Materials provided:
□ □ □ □

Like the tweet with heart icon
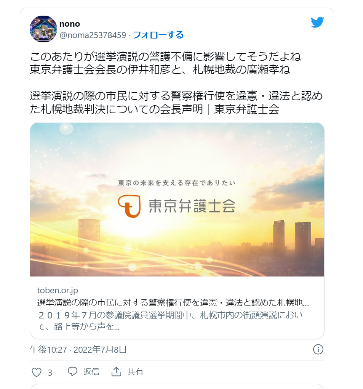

□ □ □ □

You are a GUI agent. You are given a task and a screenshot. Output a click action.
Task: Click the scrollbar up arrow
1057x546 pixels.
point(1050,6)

□ □ □ □

Written instruction: Can you copy out everything from the line containing "You are a GUI" down to the line containing "point(1050,6)", shifting each coordinate in the answers up by 3 and leaving everything else unchanged?

Result for this exercise:
You are a GUI agent. You are given a task and a screenshot. Output a click action.
Task: Click the scrollbar up arrow
1057x546 pixels.
point(1053,9)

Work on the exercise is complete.